### WORK INSTRUCTIONS
Return each line, exactly as given, from the one containing "Where should I click to: Click the Restore" through the end of the entries below, and skip the rest.

◇ ◇ ◇

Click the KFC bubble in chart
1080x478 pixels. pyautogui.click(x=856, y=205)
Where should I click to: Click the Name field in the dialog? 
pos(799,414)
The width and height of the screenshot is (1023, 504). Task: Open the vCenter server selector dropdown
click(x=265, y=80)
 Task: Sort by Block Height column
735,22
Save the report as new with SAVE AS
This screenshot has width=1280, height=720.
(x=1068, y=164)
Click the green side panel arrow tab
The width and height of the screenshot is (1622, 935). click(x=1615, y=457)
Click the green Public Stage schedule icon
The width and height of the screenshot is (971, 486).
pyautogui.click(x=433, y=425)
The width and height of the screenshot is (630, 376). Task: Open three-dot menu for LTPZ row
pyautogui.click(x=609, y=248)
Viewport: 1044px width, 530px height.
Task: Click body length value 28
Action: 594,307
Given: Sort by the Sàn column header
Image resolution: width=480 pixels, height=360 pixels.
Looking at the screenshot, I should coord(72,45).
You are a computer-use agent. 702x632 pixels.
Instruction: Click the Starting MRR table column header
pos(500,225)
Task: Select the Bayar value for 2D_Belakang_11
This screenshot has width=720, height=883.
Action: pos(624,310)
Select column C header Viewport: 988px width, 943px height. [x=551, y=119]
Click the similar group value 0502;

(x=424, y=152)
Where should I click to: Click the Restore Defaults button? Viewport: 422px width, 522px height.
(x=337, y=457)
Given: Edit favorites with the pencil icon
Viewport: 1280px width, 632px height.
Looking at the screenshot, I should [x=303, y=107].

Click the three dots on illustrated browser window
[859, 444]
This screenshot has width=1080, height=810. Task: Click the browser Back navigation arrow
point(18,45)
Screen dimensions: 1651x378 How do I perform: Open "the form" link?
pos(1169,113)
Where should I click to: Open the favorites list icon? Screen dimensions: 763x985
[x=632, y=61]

◇ ◇ ◇

### EXERCISE OUTPUT
Where should I click to: Click the Restore Defaults button? Viewport: 422px width, 522px height.
(x=337, y=457)
Given: Edit favorites with the pencil icon
Viewport: 1280px width, 632px height.
Looking at the screenshot, I should [x=303, y=107].

Click the three dots on illustrated browser window
[859, 444]
This screenshot has width=1080, height=810. Task: Click the browser Back navigation arrow
point(18,45)
Screen dimensions: 1651x378 How do I perform: Open "the form" link?
pos(1169,113)
Where should I click to: Open the favorites list icon? Screen dimensions: 763x985
[x=632, y=61]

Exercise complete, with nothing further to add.